“A home is the foundation on which you build everything else”, Anthony Albanese proclaimed at the recent Labor National Conference. “There is nothing like a roof over your head to give you the sense that the sky is the limit.”
But for many people, their homes feel more like the walls are closing in as mortgage stress grows to record levels. After twelve interest rate hikes since May 2022, 1.5 million homeowners—29 percent—are at risk of mortgage stress, according to a new report by Roy Morgan.
The average borrower (with a mortgage of around $600,000) is forking out nearly $15,000 more per year in repayments. That’s an extra $1,250 a month. The share of disposable income going to housing costs is averaging over 25 percent, the highest rate in 39 years.
Even if the Reserve Bank does not raise rates again, in the next eighteen months more than a million mortgage holders face the so-called “mortgage cliff”: expiring ultra-low interest loans that will convert to the new, much higher, rate.
Despite the mythology of the Great Australian Dream—that home ownership is the grand social equaliser—the effects of rising repayments are not affecting everyone equally. The RBA’s latest “Financial Stability Report” estimates that nearly half of households in the bottom quarter of mortgage-payer incomes spend more than a third of their income servicing their loan, against only 5 percent for households in the top quarter.
A new report from S&P Global Ratings indicates that mortgage stress is most concentrated in outer suburban and regional areas. Broadmeadows, a working-class suburb in Melbourne’s north, has the highest proportion of households behind on mortgage payments of any postcode, at nearly 7 percent.
First home buyers are particularly feeling the crunch, with less time to have built up a savings buffer. Young families are the group most at risk of mortgage stress, according to Digital Finance Analytics.
For some, it is impossible to keep up. Missed mortgage payments are still relatively infrequent by historical standards, but numbers are growing. The proportion of households more than a month behind on payments has increased by 60 percent in Victoria in the past year, while in Sydney 346 homes have been hit with a court repossession order in the first half of 2023—nearly as many as in all of 2022.
More people are now being forced to sell their homes. In Sydney’s south-west, for instance, one in ten property sales is “distressed”, up from one in 25 last year.

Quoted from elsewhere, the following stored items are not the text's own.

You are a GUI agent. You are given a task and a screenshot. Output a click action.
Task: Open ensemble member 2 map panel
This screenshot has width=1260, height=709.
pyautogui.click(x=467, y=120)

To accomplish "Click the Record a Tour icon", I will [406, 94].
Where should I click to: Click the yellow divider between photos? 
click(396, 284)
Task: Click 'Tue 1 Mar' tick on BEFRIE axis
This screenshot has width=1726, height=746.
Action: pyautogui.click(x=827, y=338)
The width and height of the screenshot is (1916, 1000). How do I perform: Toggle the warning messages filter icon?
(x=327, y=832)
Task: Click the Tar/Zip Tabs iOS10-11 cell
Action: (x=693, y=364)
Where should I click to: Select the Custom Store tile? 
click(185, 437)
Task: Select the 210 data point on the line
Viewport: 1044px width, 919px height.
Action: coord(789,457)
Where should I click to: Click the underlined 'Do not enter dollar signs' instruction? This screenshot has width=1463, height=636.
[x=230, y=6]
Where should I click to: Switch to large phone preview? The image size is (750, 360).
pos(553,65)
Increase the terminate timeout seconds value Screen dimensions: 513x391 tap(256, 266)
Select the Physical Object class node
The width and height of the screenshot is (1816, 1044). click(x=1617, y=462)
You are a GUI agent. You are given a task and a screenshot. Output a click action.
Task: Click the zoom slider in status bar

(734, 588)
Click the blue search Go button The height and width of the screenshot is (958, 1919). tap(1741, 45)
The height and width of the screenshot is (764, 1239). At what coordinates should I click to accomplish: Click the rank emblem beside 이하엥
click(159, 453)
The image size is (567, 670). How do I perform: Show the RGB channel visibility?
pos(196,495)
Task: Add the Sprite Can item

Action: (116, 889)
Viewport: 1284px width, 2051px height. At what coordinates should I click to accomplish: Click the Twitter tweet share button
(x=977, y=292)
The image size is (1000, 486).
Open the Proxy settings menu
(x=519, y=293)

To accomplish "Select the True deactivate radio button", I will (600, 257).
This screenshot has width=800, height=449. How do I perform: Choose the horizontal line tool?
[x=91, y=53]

While most people are making their payments on time, doing so comes at a hefty price. Financial comparison site Finder’s latest cost of living report revealed that three-quarters of respondents have reduced their spending: half cut back on groceries and a third spent less on petrol.
Personal savings built up during the pandemic are fast depleting, and the rate of income that households are saving has dropped from 13.5 percent in 2021 to 3.7 percent in mid-2023, the lowest rate in fifteen years.
Almost a million people are now working multiple jobs (a new record) after 89,000 people added a second job in the first three months of this year.
“We don’t have a single penny in savings, just coping with the mortgage”, said Rana, a 38-year-old bus driver and father from Marsden Park in outer Sydney, to real estate site Domain in August. “Normally I’ve never worked on weekends, but now I’m doing it every Sunday. Family time is cut—we can’t think about having a second child now.”
Out of this pain, the banks are making a killing. The Commonwealth Bank, which holds a quarter of Australian mortgages, posted a record $10.2 billion profit this year. CEO Matt Comyn was paid a bumper $10 million salary.
This generosity is not being extended to struggling customers. Banks are squeezing more out of people by quickly passing on interest rate hikes to mortgages and other debts, while rises in rates they pay on savings accounts have been “lower, slower or conditional”, found the Australian Competition and Consumer Commission.
Meanwhile, provisions for those in hardship are minimal. The Australian Banking Association website outlines measures banks are offering, ranging from minor assistance like increasing emergency credit card limits to noncommittal policies like “deferring interest payments on a case-by-case basis”.
It is possible to provide serious relief. During the height of the pandemic, Australian mortgage holders were able to defer repayments for up to six months. Now banks are offering no reprieve, despite their mega-profits, and the Labor government isn’t forcing them to pay up.
“Pride and security and connection is what a home provides every Australian”, concluded Albanese in his musings on housing at the ALP conference. But the reality for many homeowners is added stress, uncertainty and impoverishment.